111 Inhibition of EZH2 upregulates MHC I and II expression in oesophageal adenocarcinoma Free

Anti-programmed cell death protein1 (anti-PD-1) based immunotherapies improve survival in oesophageal adenocarcinoma (OAC) patients, but not all patients benefit. Inhibitors of the histone methyltransferase EZH2 (EZH2i) have been shown upregulate major histocompatibility complex (MHC) class I and II expression which overcame anti-PD-1 resistance in other cancers. This in vitro study assessed the efficacy of EZH2i and their impact on MHC expression in OAC.

Three OAC cell lines (FLO1, MFD1, OE33) and a EZH2i-sensitive line (HS-SY-II) were cultured in 2D and treated with a EZH2i panel. Cell viability (via EC50 calculation) was assessed via MTS assay.

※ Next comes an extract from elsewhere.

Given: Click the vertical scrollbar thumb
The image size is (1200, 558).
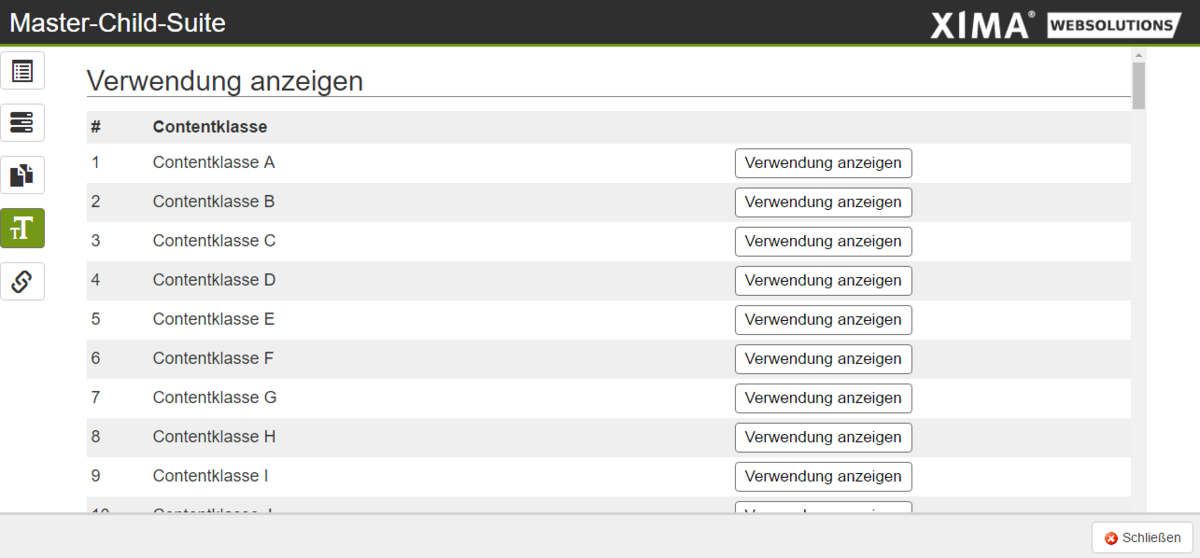Looking at the screenshot, I should coord(1138,85).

Differential gene expression analysis followed by gene set enrichment analysis of RNA-sequencing data from the cell lines treated with EZH2i or DMSO control was performed in R. Flow cytometry of MHC Class I (HLA-ABC) and II (HLA-DR) was performed in parallel replicate experiments.

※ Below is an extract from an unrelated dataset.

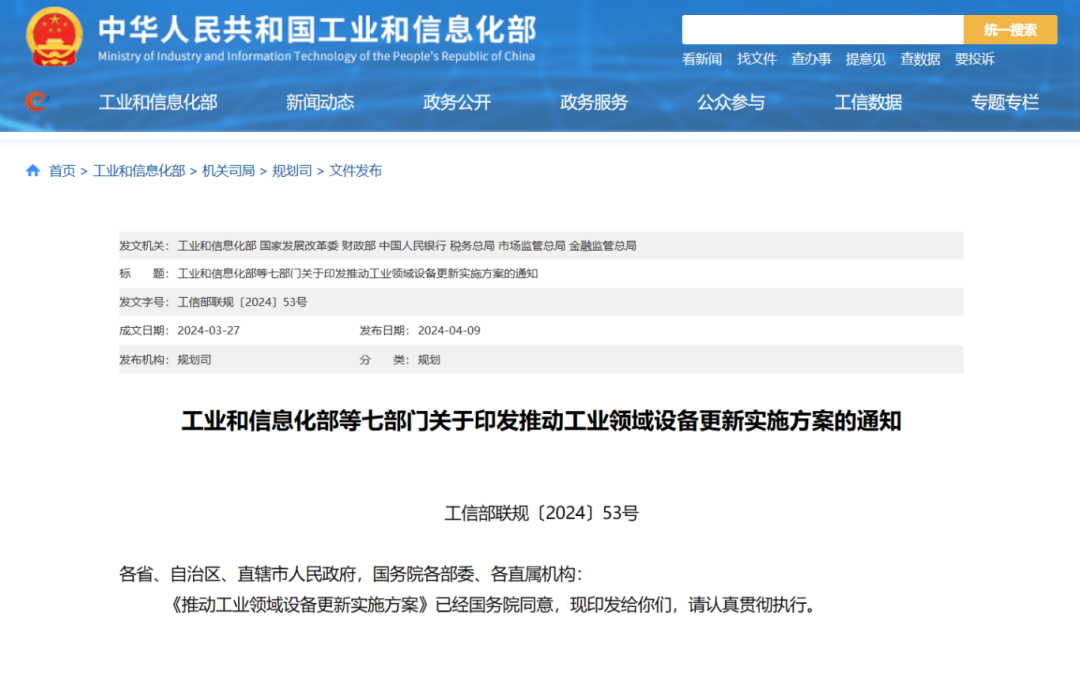This screenshot has width=1080, height=678.
Task: Open the 工业和信息化部 navigation menu
Action: pos(158,102)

EZH2i demonstrated similar efficacy in all 4 cell lines (EC50 > 5 µM). In the RNA-sequencing data, EZH2i was associated with gene set enrichment of interferon alpha and gamma signalling pathways (p<0.001). In FLO1 cells, HLA-ABC stain intensity was significantly increased (p=0.006) following EZH2i but not the proportion of cells expressing HLA-ABC (99.3% vs 99.0%). EZH2i increased in the proportion of cells expressing HLA-DR (18.3% vs 1.0%, p=0.001).

Our data demonstrate the potential of EZH2i as a therapy to upregulate tumour cell MHC 1 and 2 expression which in turn may enhance anti-PD-1 immunotherapy response in OAC. Future work requires investigating EZH2i in combination with anti-PD-1 and chemotherapies.